----- Supplied data -----

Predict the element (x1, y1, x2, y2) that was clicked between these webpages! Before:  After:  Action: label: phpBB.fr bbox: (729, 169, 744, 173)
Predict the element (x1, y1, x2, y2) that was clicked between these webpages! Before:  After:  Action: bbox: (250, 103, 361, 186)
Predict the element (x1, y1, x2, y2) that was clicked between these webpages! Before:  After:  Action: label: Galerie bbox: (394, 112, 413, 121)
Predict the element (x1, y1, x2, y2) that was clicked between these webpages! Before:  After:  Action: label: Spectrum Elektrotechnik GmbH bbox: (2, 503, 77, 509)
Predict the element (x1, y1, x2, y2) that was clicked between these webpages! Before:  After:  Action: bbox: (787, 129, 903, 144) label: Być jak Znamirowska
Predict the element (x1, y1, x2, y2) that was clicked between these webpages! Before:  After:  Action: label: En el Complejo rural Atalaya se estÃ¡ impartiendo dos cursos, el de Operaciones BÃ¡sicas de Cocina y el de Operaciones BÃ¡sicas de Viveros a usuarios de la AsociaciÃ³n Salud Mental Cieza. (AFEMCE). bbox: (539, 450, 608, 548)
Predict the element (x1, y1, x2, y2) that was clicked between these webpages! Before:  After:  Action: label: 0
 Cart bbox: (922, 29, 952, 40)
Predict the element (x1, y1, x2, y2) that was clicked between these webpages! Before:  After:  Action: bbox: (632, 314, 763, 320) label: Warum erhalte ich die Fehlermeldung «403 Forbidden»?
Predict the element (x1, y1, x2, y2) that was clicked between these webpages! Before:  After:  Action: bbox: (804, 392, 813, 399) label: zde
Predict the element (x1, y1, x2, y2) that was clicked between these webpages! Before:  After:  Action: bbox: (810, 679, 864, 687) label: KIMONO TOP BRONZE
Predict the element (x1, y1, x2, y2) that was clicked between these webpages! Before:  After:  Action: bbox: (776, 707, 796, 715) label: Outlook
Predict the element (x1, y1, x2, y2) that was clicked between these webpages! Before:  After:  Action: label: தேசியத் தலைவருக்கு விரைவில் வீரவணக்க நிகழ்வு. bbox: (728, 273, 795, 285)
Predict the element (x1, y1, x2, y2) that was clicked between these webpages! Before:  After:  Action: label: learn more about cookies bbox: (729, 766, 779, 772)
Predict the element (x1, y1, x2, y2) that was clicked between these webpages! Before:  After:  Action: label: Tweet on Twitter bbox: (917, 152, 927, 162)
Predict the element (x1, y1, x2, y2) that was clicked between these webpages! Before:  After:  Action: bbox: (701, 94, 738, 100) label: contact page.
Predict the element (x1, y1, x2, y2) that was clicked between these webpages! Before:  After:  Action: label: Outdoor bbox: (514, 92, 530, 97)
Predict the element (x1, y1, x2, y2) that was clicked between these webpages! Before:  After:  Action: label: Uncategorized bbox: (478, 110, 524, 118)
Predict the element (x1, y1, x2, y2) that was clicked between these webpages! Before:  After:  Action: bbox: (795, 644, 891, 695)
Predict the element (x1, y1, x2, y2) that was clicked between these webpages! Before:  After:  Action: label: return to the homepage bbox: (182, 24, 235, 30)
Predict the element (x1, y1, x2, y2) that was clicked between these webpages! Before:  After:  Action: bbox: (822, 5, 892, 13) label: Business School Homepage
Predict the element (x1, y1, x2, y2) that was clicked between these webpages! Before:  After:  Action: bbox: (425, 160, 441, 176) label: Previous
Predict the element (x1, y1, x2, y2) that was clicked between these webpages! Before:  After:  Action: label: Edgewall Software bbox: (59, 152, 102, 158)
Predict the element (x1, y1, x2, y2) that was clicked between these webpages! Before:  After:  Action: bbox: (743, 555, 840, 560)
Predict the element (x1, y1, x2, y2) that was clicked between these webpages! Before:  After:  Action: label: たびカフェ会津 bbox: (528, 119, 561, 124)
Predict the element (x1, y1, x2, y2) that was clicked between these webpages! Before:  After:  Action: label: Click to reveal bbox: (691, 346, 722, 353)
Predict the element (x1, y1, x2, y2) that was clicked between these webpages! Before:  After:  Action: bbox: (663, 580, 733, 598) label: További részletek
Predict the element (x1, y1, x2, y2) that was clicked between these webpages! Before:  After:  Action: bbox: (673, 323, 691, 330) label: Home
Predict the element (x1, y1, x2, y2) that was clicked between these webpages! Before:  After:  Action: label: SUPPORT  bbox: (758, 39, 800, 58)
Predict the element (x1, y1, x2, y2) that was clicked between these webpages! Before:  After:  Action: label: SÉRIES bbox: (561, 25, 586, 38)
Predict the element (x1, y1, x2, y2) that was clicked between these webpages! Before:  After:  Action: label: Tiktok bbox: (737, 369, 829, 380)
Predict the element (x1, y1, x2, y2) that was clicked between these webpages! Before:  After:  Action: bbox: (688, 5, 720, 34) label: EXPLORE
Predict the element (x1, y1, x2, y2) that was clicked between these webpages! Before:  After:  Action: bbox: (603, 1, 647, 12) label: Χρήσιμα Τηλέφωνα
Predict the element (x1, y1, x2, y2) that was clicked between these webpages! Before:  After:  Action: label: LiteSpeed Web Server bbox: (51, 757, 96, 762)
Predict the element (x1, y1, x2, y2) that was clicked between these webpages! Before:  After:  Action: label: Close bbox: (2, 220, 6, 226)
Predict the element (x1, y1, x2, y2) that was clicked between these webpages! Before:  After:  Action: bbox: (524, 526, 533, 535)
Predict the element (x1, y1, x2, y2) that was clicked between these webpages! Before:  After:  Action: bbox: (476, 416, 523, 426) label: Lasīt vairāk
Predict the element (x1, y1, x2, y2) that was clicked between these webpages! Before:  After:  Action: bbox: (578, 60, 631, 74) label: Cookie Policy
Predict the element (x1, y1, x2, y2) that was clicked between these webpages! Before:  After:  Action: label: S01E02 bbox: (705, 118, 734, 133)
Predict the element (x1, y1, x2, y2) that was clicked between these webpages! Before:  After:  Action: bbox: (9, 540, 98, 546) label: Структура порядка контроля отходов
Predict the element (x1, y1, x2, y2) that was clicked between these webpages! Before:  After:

-----

• **Short problem**: Please copy out the rows above without any change, starting at the first row and ending with the line containing "766, 779, 772)", both included.

• **Solution to the exercise**:
Predict the element (x1, y1, x2, y2) that was clicked between these webpages! Before:  After:  Action: label: phpBB.fr bbox: (729, 169, 744, 173)
Predict the element (x1, y1, x2, y2) that was clicked between these webpages! Before:  After:  Action: bbox: (250, 103, 361, 186)
Predict the element (x1, y1, x2, y2) that was clicked between these webpages! Before:  After:  Action: label: Galerie bbox: (394, 112, 413, 121)
Predict the element (x1, y1, x2, y2) that was clicked between these webpages! Before:  After:  Action: label: Spectrum Elektrotechnik GmbH bbox: (2, 503, 77, 509)
Predict the element (x1, y1, x2, y2) that was clicked between these webpages! Before:  After:  Action: bbox: (787, 129, 903, 144) label: Być jak Znamirowska
Predict the element (x1, y1, x2, y2) that was clicked between these webpages! Before:  After:  Action: label: En el Complejo rural Atalaya se estÃ¡ impartiendo dos cursos, el de Operaciones BÃ¡sicas de Cocina y el de Operaciones BÃ¡sicas de Viveros a usuarios de la AsociaciÃ³n Salud Mental Cieza. (AFEMCE). bbox: (539, 450, 608, 548)
Predict the element (x1, y1, x2, y2) that was clicked between these webpages! Before:  After:  Action: label: 0
 Cart bbox: (922, 29, 952, 40)
Predict the element (x1, y1, x2, y2) that was clicked between these webpages! Before:  After:  Action: bbox: (632, 314, 763, 320) label: Warum erhalte ich die Fehlermeldung «403 Forbidden»?
Predict the element (x1, y1, x2, y2) that was clicked between these webpages! Before:  After:  Action: bbox: (804, 392, 813, 399) label: zde
Predict the element (x1, y1, x2, y2) that was clicked between these webpages! Before:  After:  Action: bbox: (810, 679, 864, 687) label: KIMONO TOP BRONZE
Predict the element (x1, y1, x2, y2) that was clicked between these webpages! Before:  After:  Action: bbox: (776, 707, 796, 715) label: Outlook
Predict the element (x1, y1, x2, y2) that was clicked between these webpages! Before:  After:  Action: label: தேசியத் தலைவருக்கு விரைவில் வீரவணக்க நிகழ்வு. bbox: (728, 273, 795, 285)
Predict the element (x1, y1, x2, y2) that was clicked between these webpages! Before:  After:  Action: label: learn more about cookies bbox: (729, 766, 779, 772)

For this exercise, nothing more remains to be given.